L'idée d'avoir un enfant germait déjà dans l'esprit de Sabrina Roy et de son conjoint en 2013. La campagne électorale et son résultat ont toutefois modifié les plans. Une fois bien en selle, le projet est toutefois revenu. Et les fonctions politiques n'étaient aucunement perçues comme une contrainte.

Lorsqu'elle était enceinte, Sabrina Roy était très présente dans les rencontres à la Ville de Trois-Rivières. Malgré la fatigue, une grossesse difficile et le bedon - certaines diront encombrant - d'une femme enceinte, elle n'a pas pris de vacances du conseil municipal.

«Je ne voulais pas prendre de congé de maternité de la Ville. Après l'accouchement, j'étais encore à l'hôpital et je rappelais des citoyens», se souvient-elle avec le sourire.

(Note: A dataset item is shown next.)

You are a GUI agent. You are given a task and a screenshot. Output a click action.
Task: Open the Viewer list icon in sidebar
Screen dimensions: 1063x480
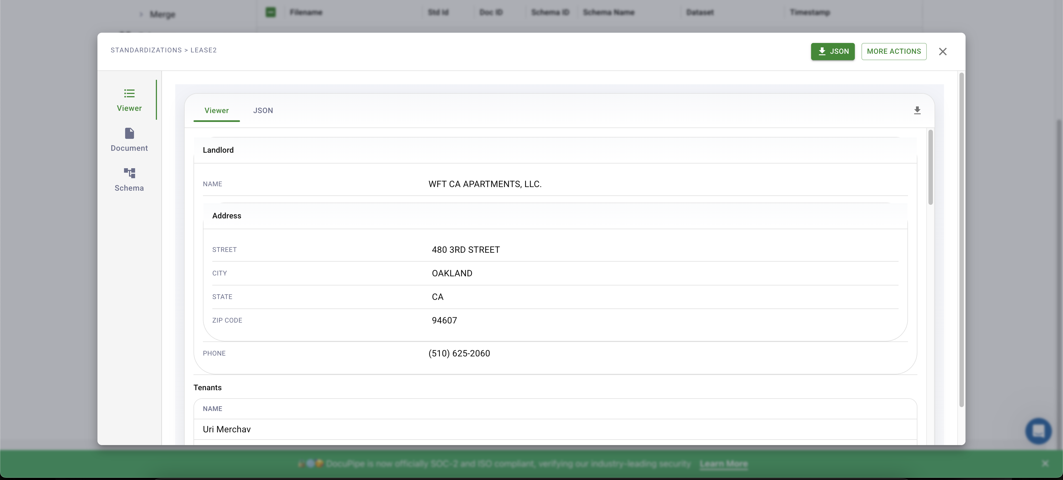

Dix mois après avoir donné naissance au petit Zak, l'aventure tant politique que familiale se poursuit pour la jeune conseillère. Le petit garçon, qui fait ses nuits depuis qu'il n'a qu'un mois et demi, au grand bonheur de ses parents, accompagne à l'occasion sa mère politicienne lors d'activités ou de réunions.

«Je dis souvent à la blague qu'il savait que maman était occupée et qu'elle devait dormir», souligne-t-elle.

À l'instar de Julie Boulet et de Ruth Ellen Brosseau, Sabrina Roy avoue qu'elle a la chance de compter sur de l'aide de son conjoint et de membres de sa famille. «Une chance qu'on a des ressources, sinon je ne sais pas ce qu'on ferait», précise Sabrina Roy. «Il faut avoir une bonne équipe, c'est comme en politique. Si la famille avait été à l'extérieur, je ne sais pas si on y arriverait.»

Loin d'être des regrets, car elle adore son implication politique et considère qu'elle est importante pour ses concitoyens, Sabrina Roy reconnaît qu'elle vit certains déchirements. Son petit n'a après tout que dix mois.

«Je n'ai pas pu passer tous les moments que je voulais avec, mais les moments où je suis là, on passe du temps de qualité ensemble. C'est ça qui compte», affirme la conseillère municipale qui croit que plusieurs femmes peuvent voir dans cette réalité un frein à l'implication politique. «Est-ce que je vais mettre un X sur mon projet familial parce que je suis en politique? C'est sûr que non.»